WASHINGTON – Dans un geste qui redéfinit les règles du désarmement nucléaire, l’administration américaine a posé une condition inédite pour l’après-New START. Ce mercredi 4 février, le secrétaire d’État Marco Rubio a déclaré qu’aucun futur accord de contrôle des armements avec la Russie ne pourrait être conclu sans la participation de la Chine. Cette exigence d’un cadre tripartite marque un tournant stratégique majeur et jette une ombre sur l’avenir de la diplomatie nucléaire à l’approche de l’expiration du dernier grand traité bilatéral liant les États-Unis et la Russie.

« Le président a clairement indiqué par le passé que pour parvenir à un véritable contrôle des armements au XXIᵉ siècle, il était impossible d’agir sans inclure la Chine, en raison de son arsenal considérable et en pleine expansion », a affirmé Marco Rubio devant la presse au Département d’État.
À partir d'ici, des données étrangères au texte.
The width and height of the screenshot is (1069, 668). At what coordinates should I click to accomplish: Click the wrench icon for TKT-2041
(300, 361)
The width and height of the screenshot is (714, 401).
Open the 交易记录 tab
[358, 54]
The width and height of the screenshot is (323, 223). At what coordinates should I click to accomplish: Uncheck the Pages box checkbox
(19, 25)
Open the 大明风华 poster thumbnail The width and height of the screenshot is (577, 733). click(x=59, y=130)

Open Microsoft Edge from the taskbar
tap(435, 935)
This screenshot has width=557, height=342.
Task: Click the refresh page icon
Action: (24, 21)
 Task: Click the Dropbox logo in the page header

Un changement de paradigme stratégique

Cette déclaration signifie que Washington ne souhaite plus renégocier un cadre strictement bilatéral avec Moscou, hérité de la Guerre froide. Elle officialise une position évoquée par plusieurs administrations successives, mais jamais érigée en condition sine qua non pour toute discussion future.

« C’est une reconnaissance froide et réaliste des nouvelles réalités géopolitiques », analyse Dr. Sarah Chen, spécialiste de la dissuasion nucléaire au Center for Strategic and International Studies (CSIS). « Washington considère que tout accord limitant uniquement les arsenaux russe et américain serait désormais déséquilibré et obsolète, donnant un avantage stratégique à Pékin, qui poursuit sa modernisation nucléaire hors de tout cadre contraignant. »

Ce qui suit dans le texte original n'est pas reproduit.